Within the past four decades, we have moved from negating the possibility of pain in infants and young children, to our current stance where we acknowledge that all children from very preterm infants to older children and adolescents can and do experience pain. Having a clearly defined understanding of what is being measured provides a basis for establishing the quantity and quality of pain that justifies a clinician's assessment of their patient, suggests validated assessment approaches, and weighs the risks and benefits of targeted interventions. However, as emphasize, transformative action is required to improve pain in children across developmental stages.
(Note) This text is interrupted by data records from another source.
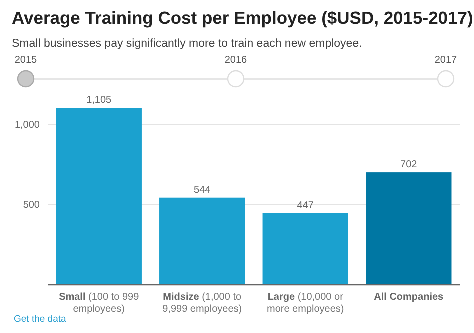 The image size is (474, 333). What do you see at coordinates (187, 44) in the screenshot?
I see `chart-subtitle: Small businesses pay significantly more to train each new employee.` at bounding box center [187, 44].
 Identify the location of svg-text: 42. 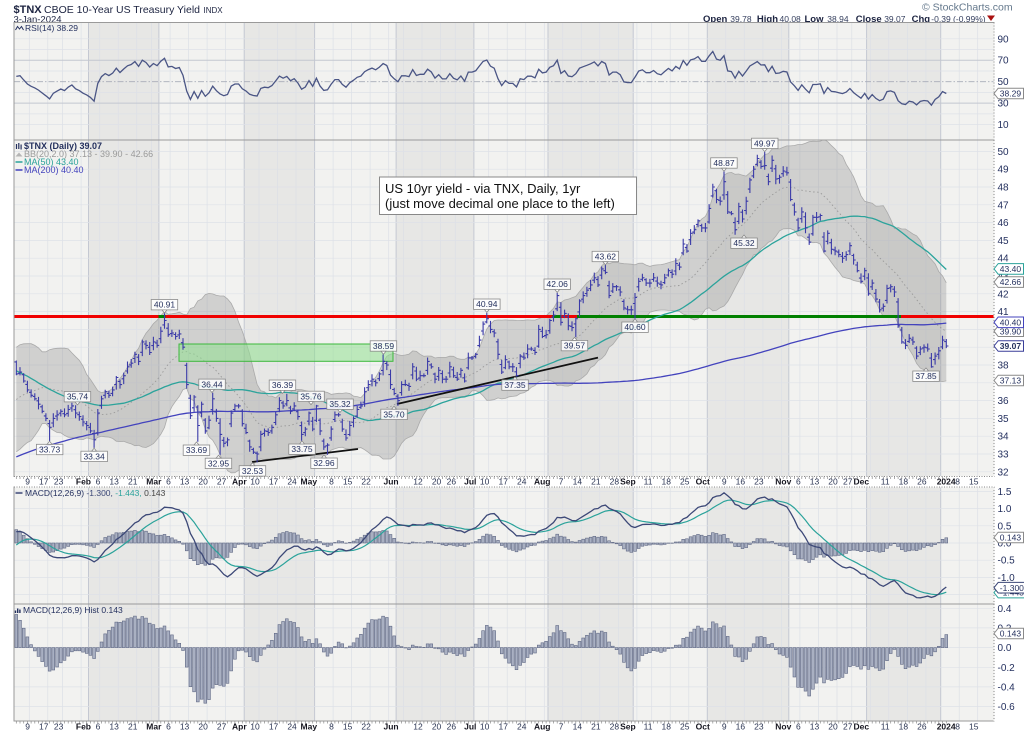
(1004, 294).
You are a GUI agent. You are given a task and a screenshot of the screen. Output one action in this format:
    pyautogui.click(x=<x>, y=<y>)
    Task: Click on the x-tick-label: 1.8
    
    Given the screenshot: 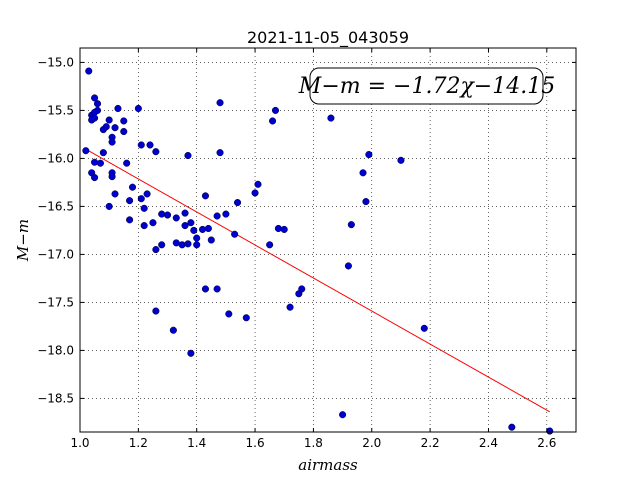 What is the action you would take?
    pyautogui.click(x=314, y=443)
    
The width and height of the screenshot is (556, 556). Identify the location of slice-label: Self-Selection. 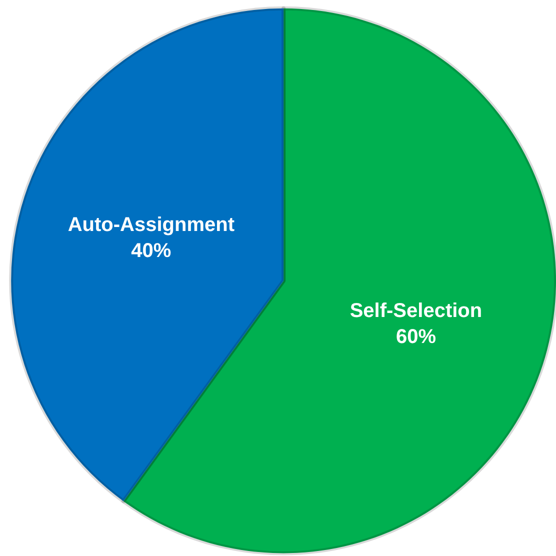
(416, 311).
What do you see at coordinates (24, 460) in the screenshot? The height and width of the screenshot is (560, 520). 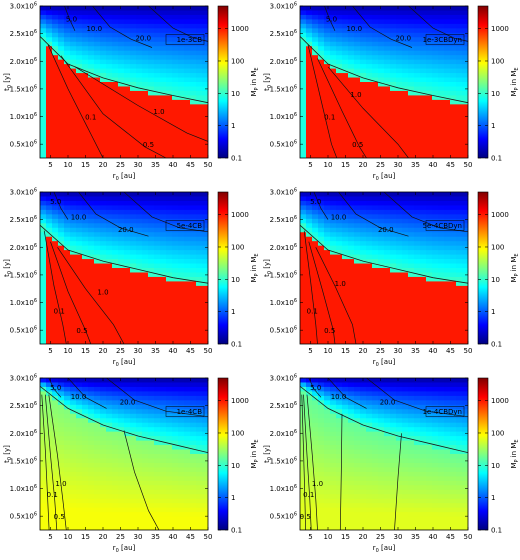 I see `y-tick-label: 1.5x106` at bounding box center [24, 460].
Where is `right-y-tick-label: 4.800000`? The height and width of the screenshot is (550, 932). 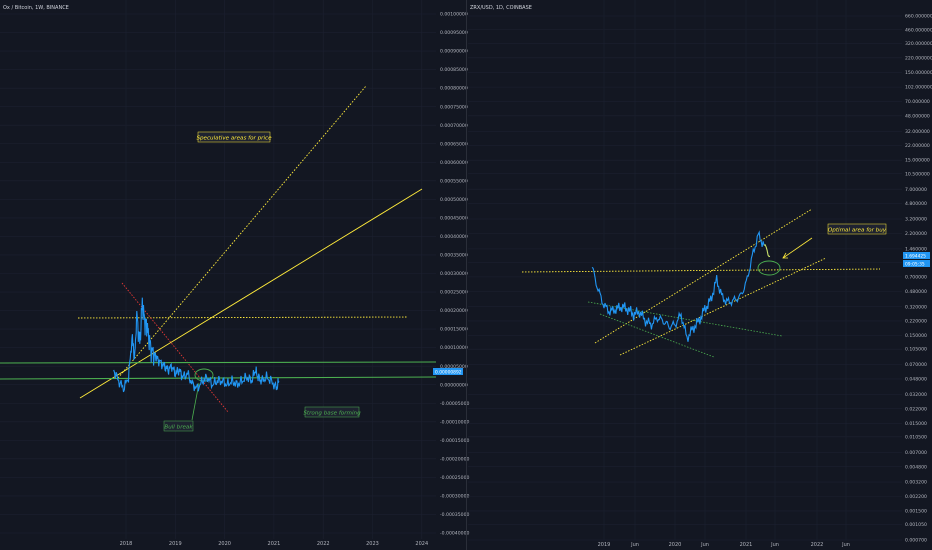
right-y-tick-label: 4.800000 is located at coordinates (916, 204).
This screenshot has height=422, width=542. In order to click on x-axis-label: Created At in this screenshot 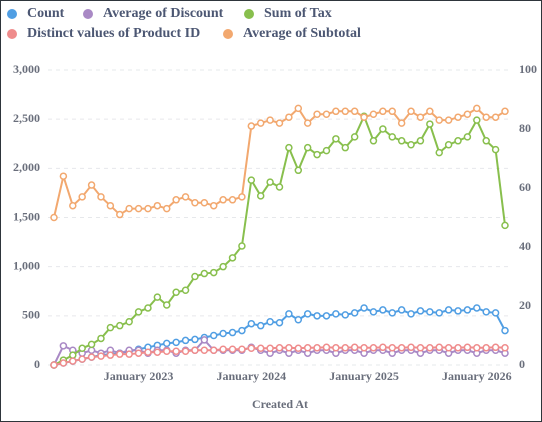, I will do `click(280, 404)`.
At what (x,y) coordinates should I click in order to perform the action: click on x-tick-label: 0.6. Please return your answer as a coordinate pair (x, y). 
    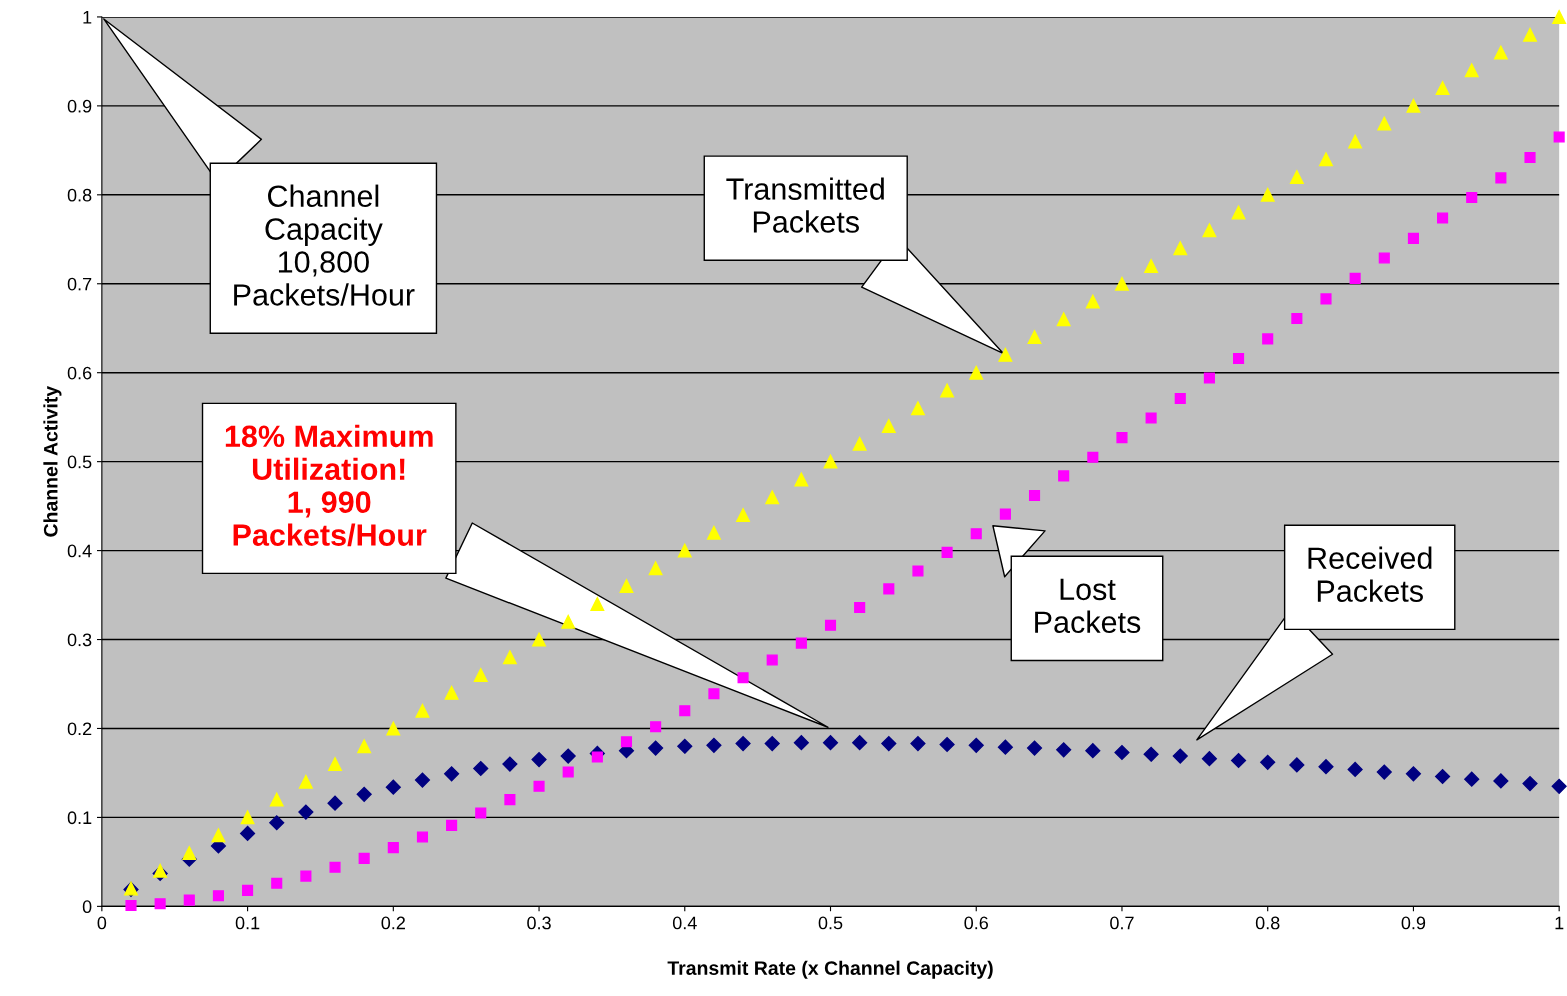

A key action is to make pain visible, through optimizing existing age‐appropriate pain measures, understanding biological correlates, and engaging children and families in determining outcomes that are important to them. Further exploration to determine the total pain burden on the child and care provider beyond pain from procedures is required. A clear definition also enhances our understanding of the epidemiology of pain across various populations of infants and children, as well as shedding light on the role of psychological, social, and biological mechanisms on expression of pain at different levels of maturity. In research, clear and explicit definitions may enhance homogeneity of the sample in clinical trials thus increasing generalizability of the results. Revisions to the 1979 definition of pain and particularly the notes emphasize important aspects of the complexity of pain in children that were needed to achieve further clarity. Integration of these revisions in practice and research will need to be evaluated over time.

CONFLICTS OF INTERESET

There are no conflicts of interest to disclose.